(Stored data)
◇ ◇ ◇
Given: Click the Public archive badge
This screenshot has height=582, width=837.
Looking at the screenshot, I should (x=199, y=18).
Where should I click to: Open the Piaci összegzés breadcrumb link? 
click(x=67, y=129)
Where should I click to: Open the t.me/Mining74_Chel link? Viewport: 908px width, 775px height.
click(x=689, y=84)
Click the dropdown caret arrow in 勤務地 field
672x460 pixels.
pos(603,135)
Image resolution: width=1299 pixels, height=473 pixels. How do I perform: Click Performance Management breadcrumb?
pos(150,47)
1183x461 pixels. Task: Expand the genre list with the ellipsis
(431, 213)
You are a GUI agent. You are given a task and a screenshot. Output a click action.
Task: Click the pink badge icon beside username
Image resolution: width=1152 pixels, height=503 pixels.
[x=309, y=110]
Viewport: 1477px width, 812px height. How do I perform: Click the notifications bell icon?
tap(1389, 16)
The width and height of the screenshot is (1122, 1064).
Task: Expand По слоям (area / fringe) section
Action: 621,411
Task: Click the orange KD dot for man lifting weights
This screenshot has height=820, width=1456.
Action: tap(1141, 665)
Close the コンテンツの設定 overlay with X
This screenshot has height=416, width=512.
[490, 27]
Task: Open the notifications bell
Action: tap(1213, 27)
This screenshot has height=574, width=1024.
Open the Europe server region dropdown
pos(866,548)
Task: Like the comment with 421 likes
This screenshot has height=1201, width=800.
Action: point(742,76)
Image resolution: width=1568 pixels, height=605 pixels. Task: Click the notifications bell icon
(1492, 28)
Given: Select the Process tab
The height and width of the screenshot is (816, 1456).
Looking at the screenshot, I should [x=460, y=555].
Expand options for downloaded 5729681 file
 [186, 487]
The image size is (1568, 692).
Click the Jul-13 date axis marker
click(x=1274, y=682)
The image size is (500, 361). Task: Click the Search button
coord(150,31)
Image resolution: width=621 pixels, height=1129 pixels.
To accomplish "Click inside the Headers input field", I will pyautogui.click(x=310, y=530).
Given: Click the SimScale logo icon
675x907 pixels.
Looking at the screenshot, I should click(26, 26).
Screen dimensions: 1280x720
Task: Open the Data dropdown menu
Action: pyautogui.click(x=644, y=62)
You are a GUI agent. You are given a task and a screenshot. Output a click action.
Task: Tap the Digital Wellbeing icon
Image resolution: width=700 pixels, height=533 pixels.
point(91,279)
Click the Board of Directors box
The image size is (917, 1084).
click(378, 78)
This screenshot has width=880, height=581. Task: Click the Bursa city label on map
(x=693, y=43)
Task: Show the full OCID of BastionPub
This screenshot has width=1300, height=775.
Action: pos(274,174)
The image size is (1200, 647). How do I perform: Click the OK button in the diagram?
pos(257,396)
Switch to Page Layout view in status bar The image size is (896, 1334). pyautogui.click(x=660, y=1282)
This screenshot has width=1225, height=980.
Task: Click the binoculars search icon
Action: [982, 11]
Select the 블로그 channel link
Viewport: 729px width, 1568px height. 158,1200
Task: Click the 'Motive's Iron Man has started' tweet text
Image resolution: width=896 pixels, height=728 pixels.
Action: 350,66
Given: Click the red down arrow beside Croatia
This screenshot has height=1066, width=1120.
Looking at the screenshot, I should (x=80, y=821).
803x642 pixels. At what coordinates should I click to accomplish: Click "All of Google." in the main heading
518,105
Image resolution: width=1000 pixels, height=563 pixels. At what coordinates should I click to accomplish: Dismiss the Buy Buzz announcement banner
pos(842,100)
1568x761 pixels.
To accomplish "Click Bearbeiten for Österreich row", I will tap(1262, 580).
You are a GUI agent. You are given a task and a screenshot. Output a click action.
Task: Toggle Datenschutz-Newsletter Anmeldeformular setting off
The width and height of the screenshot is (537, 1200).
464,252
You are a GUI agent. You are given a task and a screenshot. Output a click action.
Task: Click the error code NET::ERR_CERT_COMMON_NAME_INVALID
◇ ◇ ◇
With nothing omitted, set down all of the records again.

Given: Click the Public archive badge
This screenshot has height=582, width=837.
Looking at the screenshot, I should (x=199, y=18).
Where should I click to: Open the Piaci összegzés breadcrumb link? 
click(x=67, y=129)
Where should I click to: Open the t.me/Mining74_Chel link? Viewport: 908px width, 775px height.
click(x=689, y=84)
Click the dropdown caret arrow in 勤務地 field
672x460 pixels.
pos(603,135)
Image resolution: width=1299 pixels, height=473 pixels. How do I perform: Click Performance Management breadcrumb?
pos(150,47)
1183x461 pixels. Task: Expand the genre list with the ellipsis
(431, 213)
You are a GUI agent. You are given a task and a screenshot. Output a click action.
Task: Click the pink badge icon beside username
Image resolution: width=1152 pixels, height=503 pixels.
[x=309, y=110]
Viewport: 1477px width, 812px height. How do I perform: Click the notifications bell icon?
tap(1389, 16)
The width and height of the screenshot is (1122, 1064).
Task: Expand По слоям (area / fringe) section
Action: 621,411
Task: Click the orange KD dot for man lifting weights
This screenshot has height=820, width=1456.
Action: tap(1141, 665)
Close the コンテンツの設定 overlay with X
This screenshot has height=416, width=512.
[490, 27]
Task: Open the notifications bell
Action: tap(1213, 27)
This screenshot has height=574, width=1024.
Open the Europe server region dropdown
pos(866,548)
Task: Like the comment with 421 likes
This screenshot has height=1201, width=800.
Action: point(742,76)
Image resolution: width=1568 pixels, height=605 pixels. Task: Click the notifications bell icon
(1492, 28)
Given: Select the Process tab
The height and width of the screenshot is (816, 1456).
Looking at the screenshot, I should [x=460, y=555].
Expand options for downloaded 5729681 file
 [186, 487]
The image size is (1568, 692).
Click the Jul-13 date axis marker
click(x=1274, y=682)
The image size is (500, 361). Task: Click the Search button
coord(150,31)
Image resolution: width=621 pixels, height=1129 pixels.
To accomplish "Click inside the Headers input field", I will pyautogui.click(x=310, y=530).
Given: Click the SimScale logo icon
675x907 pixels.
Looking at the screenshot, I should click(26, 26).
Screen dimensions: 1280x720
Task: Open the Data dropdown menu
Action: pyautogui.click(x=644, y=62)
You are a GUI agent. You are given a task and a screenshot. Output a click action.
Task: Tap the Digital Wellbeing icon
Image resolution: width=700 pixels, height=533 pixels.
point(91,279)
Click the Board of Directors box
The image size is (917, 1084).
click(378, 78)
This screenshot has width=880, height=581. Task: Click the Bursa city label on map
(x=693, y=43)
Task: Show the full OCID of BastionPub
This screenshot has width=1300, height=775.
Action: pos(274,174)
The image size is (1200, 647). How do I perform: Click the OK button in the diagram?
pos(257,396)
Switch to Page Layout view in status bar The image size is (896, 1334). pyautogui.click(x=660, y=1282)
This screenshot has width=1225, height=980.
Task: Click the binoculars search icon
Action: [982, 11]
Select the 블로그 channel link
Viewport: 729px width, 1568px height. 158,1200
Task: Click the 'Motive's Iron Man has started' tweet text
Image resolution: width=896 pixels, height=728 pixels.
Action: 350,66
Given: Click the red down arrow beside Croatia
This screenshot has height=1066, width=1120.
Looking at the screenshot, I should (x=80, y=821).
803x642 pixels. At what coordinates should I click to accomplish: Click "All of Google." in the main heading
518,105
Image resolution: width=1000 pixels, height=563 pixels. At what coordinates should I click to accomplish: Dismiss the Buy Buzz announcement banner
pos(842,100)
1568x761 pixels.
To accomplish "Click Bearbeiten for Österreich row", I will tap(1262, 580).
You are a GUI agent. You are given a task and a screenshot. Output a click action.
Task: Toggle Datenschutz-Newsletter Anmeldeformular setting off
The width and height of the screenshot is (537, 1200).
464,252
You are a GUI agent. You are given a task and a screenshot. Output a click action.
Task: Click the error code NET::ERR_CERT_COMMON_NAME_INVALID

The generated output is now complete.